ProMetic Life Sciences Inc. (“ProMetic”) (http://prometic.com/) is a biopharmaceutical company specialized in the research, development, manufacture and marketing of a variety of commercial applications derived from its proprietary Mimetic LigandTM technology. This technology is used in large-scale purification of biologics and the elimination of pathogens. ProMetic is also active in therapeutic drug development with the mission to bring to market effective, innovative, lower cost, less toxic products for the treatment of hematology and cancer. Its drug discovery platform is focused on replacing complex, expensive proteins with synthetic “drug-like” protein mimetics. Headquartered in Laval (Canada), ProMetic has R&D facilities in the UK, the U.S. and Canada, manufacturing facilities in the UK and business development activities in the U.S., Europe, Asia and in the Middle-East.
About Macopharma SA
Macopharma SA (“Macopharma”) (www.macopharma.com) is an innovator in global healthcare with expertise in the fields of transfusion and infusion. It has become the largest supplier of in-line leucoreduction filtration sets in Europe and is expanding its efforts into the cellular therapy field by developing products for cell expansion, in addition to cell/organ processing and freezing. Headquartered in the Lille metropolitan area (France), MacoPharma has three manufacturing facilities in Europe and their products are sold into more than 70 countries worldwide.

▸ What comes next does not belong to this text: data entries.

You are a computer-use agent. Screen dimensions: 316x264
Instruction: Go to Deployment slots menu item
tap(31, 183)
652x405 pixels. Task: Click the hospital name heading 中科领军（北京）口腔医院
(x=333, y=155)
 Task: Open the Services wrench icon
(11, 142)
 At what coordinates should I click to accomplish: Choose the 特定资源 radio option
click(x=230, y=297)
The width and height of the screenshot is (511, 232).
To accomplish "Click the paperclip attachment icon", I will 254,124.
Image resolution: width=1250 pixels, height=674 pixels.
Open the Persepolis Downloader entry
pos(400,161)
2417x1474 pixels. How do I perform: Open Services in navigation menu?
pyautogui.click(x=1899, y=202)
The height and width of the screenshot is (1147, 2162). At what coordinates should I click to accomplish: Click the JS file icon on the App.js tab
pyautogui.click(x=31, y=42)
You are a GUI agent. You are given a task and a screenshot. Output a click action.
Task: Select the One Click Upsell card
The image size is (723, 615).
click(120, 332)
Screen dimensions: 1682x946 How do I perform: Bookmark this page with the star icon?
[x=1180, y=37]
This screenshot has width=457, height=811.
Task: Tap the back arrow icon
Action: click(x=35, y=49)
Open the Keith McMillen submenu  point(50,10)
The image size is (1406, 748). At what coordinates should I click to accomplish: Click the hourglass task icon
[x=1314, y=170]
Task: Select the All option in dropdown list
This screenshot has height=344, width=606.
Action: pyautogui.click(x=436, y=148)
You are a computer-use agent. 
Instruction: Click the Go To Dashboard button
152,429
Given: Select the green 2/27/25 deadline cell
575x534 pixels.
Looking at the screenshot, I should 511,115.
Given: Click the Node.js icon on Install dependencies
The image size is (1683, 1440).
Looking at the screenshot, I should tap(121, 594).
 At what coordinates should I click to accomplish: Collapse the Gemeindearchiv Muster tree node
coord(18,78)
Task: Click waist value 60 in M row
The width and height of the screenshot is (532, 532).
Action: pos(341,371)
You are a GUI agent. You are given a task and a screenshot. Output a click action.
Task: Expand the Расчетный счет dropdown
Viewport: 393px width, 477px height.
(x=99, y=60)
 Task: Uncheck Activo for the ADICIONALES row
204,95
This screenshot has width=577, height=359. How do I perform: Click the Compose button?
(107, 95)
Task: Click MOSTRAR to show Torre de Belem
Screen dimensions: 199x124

Forward Looking Statements
This press release contains forward-looking statements about ProMetic’s objectives, strategies and businesses that involve risks and uncertainties. These statements are “forward-looking” because they are based on our current expectations about the markets we operate in and on various estimates and assumptions. Actual events or results may differ materially from those anticipated in these forward-looking statements if known or unknown risks affect our business, or if our estimates or assumptions turn out to be inaccurate. Such risks and assumptions include, but are not limited to, ProMetic’s ability to develop, manufacture, and successfully commercialize value-added pharmaceutical products, the availability of funds and resources to pursue R&D projects, the successful and timely completion of clinical studies, the ability of ProMetic to take advantage of business opportunities in the pharmaceutical industry, uncertainties related to the regulatory process and general changes in economic conditions. You will find a more detailed assessment of the risks that could cause actual events or results to materially differ from our current expectations on page 27 of ProMetic’s Annual Information Form for the year ended December 31, 2010, under the heading “Risk Factors”. As a result, we cannot guarantee that any forward-looking statement will materialize. We assume no obligation to update any forward-looking statement even if new information becomes available, as a result of future events or for any other reason, unless required by applicable securities laws and regulations. All amounts are in Canadian dollars unless stated otherwise.